Saturday, September 08, 2007

Leaving Junior College

Joanne (see blogroll at left) reports:

Most students start California community colleges with plans to transfer after two years and earn a four-year college degree. But 25 percent drop out by the end of the first semester and even more lower their academic sights, according to Beyond Access, a study by Policy Analysis for California Education (PACE). Some 40 percent return for second semester with their college aspirations intact. Furthermore, only about 40 percent of students who persist for a full year in community college eventually transfer to a four-year institution.


Some people lament these data, and think perhaps there's something wrong, something to be fixed at our junior colleges. I'm not so sure. It's only one data point, but sometimes j.c. students leave for very good reasons.

2 comments:

Polski3 said...

Ah, the shock of finding out they are NOT academically prepared for college......

Ellen K said...

I am shocked that they are shocked. It has been a twenty year policy of deluding even the most slackerly of students that they should go to college. Walk into the Resource classes and all those kids think they are headed straight for Harvard or at the very least UT. That is the expected answer.
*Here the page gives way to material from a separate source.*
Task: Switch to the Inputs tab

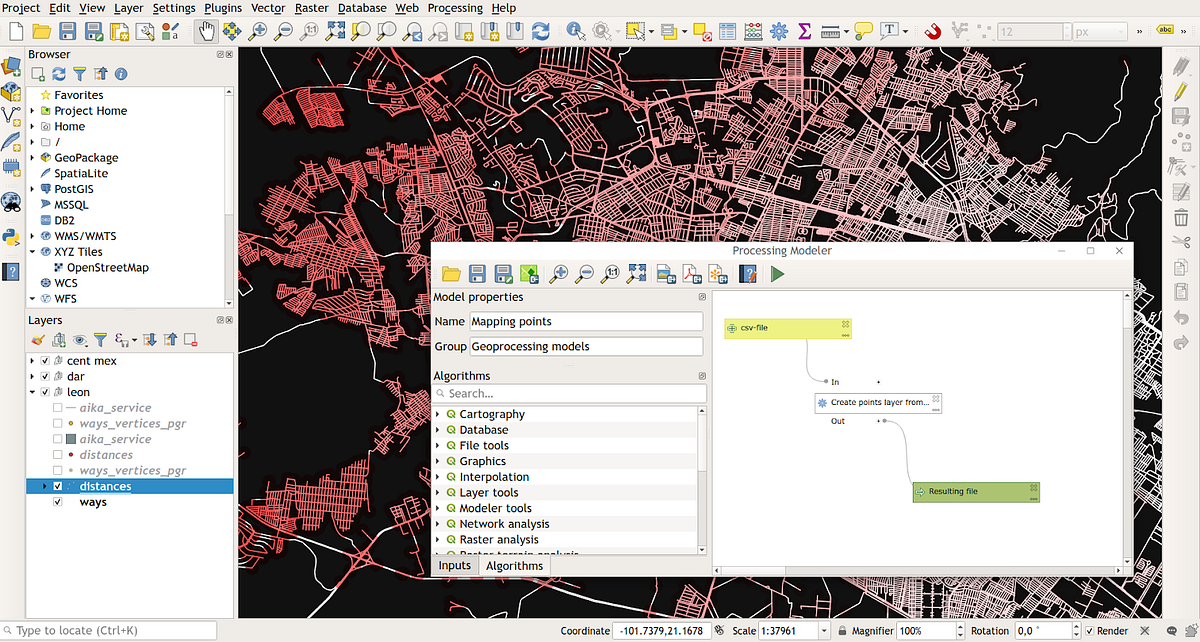Action: click(455, 566)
And sadly, the concept is doing a grave disservice to these students and to our nation. Right now, we as a nation are short of skilled trades workers. We need experienced machinists, electricians, plumbers, and many other trades that are honorable except in the eyes of the public education systems. Why should we force a kid who has little aptitude for math into Pre-Cal when what he needs is Business Math and Accounting. Why should we have all kids take two or three years of foreign language when many of them cannot write legibly in the language they speak at home? Our students and our nation would be far better served by a system that would allow students who desire vocational skills to lead to immediate work options after high school to have the necessary background from the schools. The idea of sending every kid to college is noble, but not every kid needs or even wants to go. Instead, let's prepare kids for whatever future they desire and not judge the kid who wants to be a plumber for not taking AP classes. My cousin never went to college. He got his plumber's license. He makes five times what I make in a year. Who is to judge? The only thing I can figure is that this idea is from the same people who think that we can eliminate all special education students simply by placing them in regular education classes.